We have been testing and comparing four different methods for collecting spatial information about onion crops and their development, looking to identify variability.
The tools used are:
- GreenSeeker NDVI (supported by AgriOptics) (Time series here)
- CoverMap canopy cover (supported by ASL) (Time series here)
- UAV imagery (supported by Altus UAS)
- Satellite imagery (obtained 23 November 2016)
We’ve mapped the paddock many times now using both CoverMap and GreenSeeker using different logging software.
We found the CoverMap app is very sensitive to brightness. Initially we were mapping sun and shade variation depending on which way the tractor faced and if cloud cover changed. By wrapping the system so only diffuse light reaches the area we are getting much more stable images.
The GreenSeeker software limited the number of points we could record. We get four times as many using alternative software, so the GreenSeeker itself can record dense information. The image below is a canopy map created from the GreenSeeker data. It shows variation in NDVI, the normalised difference vegetation index.

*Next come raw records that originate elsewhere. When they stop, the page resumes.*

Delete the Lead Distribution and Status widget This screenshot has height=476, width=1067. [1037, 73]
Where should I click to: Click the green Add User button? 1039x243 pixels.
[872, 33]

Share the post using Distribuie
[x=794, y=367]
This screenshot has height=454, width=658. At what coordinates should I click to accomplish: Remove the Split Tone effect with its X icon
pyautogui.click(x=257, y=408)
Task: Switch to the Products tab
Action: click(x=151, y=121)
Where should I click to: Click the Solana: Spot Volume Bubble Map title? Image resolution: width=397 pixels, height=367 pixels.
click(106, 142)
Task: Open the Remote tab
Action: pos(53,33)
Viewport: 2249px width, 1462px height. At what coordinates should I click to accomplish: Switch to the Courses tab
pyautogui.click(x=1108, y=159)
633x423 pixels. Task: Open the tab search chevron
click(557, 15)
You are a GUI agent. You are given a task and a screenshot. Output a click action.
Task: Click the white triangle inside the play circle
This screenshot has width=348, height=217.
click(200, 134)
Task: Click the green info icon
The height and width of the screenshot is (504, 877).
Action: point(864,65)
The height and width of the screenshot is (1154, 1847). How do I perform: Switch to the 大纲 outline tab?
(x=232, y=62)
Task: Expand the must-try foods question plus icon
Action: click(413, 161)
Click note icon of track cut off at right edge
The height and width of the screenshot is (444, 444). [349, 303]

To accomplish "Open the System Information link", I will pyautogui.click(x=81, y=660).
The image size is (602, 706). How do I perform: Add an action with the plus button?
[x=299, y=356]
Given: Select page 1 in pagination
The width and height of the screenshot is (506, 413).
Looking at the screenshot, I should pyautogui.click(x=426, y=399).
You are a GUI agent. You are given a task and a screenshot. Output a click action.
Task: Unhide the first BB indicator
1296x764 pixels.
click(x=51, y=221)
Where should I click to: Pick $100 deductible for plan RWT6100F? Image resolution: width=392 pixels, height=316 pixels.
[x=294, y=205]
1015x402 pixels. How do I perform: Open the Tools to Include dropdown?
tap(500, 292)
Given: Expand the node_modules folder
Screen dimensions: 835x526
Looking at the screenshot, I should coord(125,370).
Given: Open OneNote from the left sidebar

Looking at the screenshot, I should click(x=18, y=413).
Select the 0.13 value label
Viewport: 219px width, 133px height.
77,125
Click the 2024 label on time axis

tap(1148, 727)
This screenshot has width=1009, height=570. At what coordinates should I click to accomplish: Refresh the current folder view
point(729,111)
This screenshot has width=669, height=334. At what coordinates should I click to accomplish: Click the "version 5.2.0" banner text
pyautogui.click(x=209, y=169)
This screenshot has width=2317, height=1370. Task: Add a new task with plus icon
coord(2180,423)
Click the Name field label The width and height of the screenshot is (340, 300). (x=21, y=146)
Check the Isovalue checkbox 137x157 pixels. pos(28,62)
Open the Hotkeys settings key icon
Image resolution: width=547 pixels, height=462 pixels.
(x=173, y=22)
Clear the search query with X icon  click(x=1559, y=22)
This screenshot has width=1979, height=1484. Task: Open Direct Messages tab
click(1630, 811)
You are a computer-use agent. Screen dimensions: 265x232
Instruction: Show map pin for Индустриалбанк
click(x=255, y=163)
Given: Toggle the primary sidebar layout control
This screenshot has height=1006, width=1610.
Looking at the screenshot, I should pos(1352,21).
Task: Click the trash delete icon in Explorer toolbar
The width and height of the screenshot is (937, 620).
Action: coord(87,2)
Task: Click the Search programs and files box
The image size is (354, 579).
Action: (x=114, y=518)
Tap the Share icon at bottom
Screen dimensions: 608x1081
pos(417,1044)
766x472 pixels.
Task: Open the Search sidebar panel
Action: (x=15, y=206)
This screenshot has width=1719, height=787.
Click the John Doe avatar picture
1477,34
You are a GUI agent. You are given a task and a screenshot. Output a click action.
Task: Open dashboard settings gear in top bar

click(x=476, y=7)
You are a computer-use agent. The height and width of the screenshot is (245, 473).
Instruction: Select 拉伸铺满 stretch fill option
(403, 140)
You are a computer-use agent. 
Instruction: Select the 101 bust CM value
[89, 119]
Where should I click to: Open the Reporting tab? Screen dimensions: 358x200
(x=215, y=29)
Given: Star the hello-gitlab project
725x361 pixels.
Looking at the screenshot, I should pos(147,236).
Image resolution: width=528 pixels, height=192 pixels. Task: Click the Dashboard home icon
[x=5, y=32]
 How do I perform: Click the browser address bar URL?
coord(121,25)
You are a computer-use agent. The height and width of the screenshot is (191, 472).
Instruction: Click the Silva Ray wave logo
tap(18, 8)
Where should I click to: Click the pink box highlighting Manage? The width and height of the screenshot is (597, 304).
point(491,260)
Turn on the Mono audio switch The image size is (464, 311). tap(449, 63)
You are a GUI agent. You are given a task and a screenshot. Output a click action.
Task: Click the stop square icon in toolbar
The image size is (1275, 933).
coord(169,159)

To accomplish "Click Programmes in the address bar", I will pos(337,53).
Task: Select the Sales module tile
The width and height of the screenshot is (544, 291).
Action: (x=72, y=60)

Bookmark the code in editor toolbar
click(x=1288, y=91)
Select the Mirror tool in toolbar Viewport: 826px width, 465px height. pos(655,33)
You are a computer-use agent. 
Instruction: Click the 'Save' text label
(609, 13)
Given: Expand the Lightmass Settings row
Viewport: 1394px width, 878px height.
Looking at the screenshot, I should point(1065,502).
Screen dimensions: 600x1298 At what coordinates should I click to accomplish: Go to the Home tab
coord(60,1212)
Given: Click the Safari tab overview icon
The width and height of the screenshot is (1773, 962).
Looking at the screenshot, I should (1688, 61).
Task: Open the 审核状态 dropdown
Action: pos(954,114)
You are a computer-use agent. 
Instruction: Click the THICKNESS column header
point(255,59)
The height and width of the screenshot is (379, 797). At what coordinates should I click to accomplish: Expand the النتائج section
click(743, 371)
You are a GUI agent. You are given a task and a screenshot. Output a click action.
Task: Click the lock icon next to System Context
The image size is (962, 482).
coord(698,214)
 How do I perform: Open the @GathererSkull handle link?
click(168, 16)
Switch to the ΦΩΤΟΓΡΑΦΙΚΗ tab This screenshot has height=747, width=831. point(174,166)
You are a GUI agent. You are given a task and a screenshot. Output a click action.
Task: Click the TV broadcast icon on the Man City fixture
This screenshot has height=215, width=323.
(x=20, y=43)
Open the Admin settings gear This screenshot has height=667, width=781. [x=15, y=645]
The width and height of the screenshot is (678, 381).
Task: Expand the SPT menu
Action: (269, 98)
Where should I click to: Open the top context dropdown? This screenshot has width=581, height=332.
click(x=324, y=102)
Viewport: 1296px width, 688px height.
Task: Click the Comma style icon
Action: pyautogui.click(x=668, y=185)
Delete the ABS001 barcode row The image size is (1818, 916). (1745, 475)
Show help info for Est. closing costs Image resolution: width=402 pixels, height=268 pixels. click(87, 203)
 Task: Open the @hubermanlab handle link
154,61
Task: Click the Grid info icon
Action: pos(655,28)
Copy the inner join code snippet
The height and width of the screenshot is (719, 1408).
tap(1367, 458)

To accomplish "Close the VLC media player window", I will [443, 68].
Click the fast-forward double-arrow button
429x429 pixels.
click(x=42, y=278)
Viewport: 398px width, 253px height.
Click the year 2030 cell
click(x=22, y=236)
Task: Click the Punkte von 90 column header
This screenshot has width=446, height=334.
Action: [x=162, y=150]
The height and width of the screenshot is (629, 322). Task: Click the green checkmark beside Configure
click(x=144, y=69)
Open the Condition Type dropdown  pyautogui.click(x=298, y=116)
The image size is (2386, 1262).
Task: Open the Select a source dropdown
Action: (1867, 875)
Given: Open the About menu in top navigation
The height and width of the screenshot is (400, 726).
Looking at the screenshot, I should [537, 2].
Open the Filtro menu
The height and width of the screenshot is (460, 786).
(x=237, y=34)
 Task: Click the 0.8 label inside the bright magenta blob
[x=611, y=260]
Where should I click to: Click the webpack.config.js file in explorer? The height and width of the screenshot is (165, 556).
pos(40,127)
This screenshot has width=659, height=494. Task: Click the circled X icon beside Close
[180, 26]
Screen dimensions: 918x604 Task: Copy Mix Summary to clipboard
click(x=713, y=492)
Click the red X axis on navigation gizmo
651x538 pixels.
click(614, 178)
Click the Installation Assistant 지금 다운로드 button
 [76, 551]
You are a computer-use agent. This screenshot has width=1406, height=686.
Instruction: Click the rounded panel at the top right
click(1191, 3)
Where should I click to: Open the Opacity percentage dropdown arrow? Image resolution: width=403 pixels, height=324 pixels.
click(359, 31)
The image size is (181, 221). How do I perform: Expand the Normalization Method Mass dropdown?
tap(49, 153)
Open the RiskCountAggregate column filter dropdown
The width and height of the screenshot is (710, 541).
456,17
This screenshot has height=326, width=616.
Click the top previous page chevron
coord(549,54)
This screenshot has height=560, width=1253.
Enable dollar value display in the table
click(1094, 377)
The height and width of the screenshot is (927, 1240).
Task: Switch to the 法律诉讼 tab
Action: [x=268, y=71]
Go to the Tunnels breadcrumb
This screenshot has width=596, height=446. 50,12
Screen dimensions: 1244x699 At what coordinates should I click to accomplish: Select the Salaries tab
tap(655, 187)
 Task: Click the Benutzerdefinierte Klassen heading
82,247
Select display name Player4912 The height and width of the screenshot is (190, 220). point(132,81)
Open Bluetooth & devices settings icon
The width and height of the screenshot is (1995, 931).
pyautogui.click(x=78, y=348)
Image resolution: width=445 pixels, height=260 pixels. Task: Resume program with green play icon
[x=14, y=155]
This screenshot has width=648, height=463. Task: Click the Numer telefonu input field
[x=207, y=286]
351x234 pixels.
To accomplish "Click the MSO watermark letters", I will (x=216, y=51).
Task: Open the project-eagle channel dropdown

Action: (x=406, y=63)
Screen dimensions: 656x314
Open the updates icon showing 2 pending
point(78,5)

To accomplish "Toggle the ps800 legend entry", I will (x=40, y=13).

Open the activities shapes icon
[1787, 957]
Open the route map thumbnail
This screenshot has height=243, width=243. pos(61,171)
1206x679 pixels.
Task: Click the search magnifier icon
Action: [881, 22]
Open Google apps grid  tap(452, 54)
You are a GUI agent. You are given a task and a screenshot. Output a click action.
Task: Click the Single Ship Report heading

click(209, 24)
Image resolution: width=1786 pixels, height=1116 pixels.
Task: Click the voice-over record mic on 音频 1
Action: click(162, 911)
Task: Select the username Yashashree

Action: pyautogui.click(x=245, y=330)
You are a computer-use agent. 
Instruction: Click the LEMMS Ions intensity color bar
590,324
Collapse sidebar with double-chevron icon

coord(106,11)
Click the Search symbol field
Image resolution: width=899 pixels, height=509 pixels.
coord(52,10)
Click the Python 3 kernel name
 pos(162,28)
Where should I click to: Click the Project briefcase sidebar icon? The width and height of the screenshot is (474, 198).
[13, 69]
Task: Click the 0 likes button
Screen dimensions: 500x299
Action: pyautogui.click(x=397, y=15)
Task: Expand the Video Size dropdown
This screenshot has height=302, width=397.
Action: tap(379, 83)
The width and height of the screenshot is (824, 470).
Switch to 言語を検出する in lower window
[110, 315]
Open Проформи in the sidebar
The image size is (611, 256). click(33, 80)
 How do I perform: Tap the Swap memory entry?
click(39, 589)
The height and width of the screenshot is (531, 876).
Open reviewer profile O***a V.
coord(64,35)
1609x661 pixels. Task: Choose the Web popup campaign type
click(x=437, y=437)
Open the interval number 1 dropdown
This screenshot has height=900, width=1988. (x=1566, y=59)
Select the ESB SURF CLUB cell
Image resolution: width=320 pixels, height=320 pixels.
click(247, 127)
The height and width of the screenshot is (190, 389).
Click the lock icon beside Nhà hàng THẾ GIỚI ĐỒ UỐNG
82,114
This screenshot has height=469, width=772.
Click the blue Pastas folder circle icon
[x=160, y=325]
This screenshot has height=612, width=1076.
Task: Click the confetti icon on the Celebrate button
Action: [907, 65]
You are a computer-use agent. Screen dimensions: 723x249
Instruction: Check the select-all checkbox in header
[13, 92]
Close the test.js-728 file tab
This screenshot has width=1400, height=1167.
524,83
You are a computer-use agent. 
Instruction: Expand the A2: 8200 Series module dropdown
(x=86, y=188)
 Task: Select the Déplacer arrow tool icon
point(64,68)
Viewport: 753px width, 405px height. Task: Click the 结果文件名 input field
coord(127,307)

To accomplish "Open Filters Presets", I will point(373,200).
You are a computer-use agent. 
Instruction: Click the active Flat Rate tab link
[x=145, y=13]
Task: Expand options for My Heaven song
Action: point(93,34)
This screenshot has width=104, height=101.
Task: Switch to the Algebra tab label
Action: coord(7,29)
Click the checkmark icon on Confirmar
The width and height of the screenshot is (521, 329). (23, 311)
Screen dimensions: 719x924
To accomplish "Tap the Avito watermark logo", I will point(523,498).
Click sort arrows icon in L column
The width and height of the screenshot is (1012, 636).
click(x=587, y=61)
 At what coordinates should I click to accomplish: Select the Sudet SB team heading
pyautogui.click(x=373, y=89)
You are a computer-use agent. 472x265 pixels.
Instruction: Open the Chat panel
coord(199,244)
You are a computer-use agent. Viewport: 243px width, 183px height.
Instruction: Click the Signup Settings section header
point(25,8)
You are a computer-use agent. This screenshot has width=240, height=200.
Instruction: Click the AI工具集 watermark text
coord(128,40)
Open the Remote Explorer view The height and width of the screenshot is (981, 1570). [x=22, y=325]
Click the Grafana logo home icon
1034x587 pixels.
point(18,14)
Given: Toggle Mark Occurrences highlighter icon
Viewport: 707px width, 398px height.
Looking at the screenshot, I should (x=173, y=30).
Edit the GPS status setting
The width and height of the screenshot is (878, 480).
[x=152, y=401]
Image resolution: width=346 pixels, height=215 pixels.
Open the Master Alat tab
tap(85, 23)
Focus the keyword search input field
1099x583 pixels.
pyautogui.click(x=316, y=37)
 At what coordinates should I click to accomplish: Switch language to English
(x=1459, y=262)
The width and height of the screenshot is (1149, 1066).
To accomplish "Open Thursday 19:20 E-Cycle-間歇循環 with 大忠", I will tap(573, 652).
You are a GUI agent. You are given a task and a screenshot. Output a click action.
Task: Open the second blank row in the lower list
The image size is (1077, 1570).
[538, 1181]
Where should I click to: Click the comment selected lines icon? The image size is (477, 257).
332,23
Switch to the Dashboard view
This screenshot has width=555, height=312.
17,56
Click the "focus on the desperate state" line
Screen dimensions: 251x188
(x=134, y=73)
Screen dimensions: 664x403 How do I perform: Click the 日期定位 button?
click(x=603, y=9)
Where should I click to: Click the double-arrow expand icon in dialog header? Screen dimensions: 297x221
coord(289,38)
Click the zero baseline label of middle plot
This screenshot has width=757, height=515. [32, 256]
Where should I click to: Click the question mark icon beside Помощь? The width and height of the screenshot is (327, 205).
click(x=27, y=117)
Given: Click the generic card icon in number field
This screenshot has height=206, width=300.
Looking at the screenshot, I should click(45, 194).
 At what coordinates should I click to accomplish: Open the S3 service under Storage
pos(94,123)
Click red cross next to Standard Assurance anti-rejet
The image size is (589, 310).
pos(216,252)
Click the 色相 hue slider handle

The map above is a corresponding map created from CoverMap data collected at the same time as the GreenSeeker NDVI. The map looks more “speckly”. This is because it was made from many more data points so identifies variation in more detail.
We think the GreenSeeker and CoverMap maps do show a similar story. We attempted a statistical comparison by “overlaying” the maps and comparing points. The results are shown in the graph below.
We see some agreement shown by this analysis. How much is expected?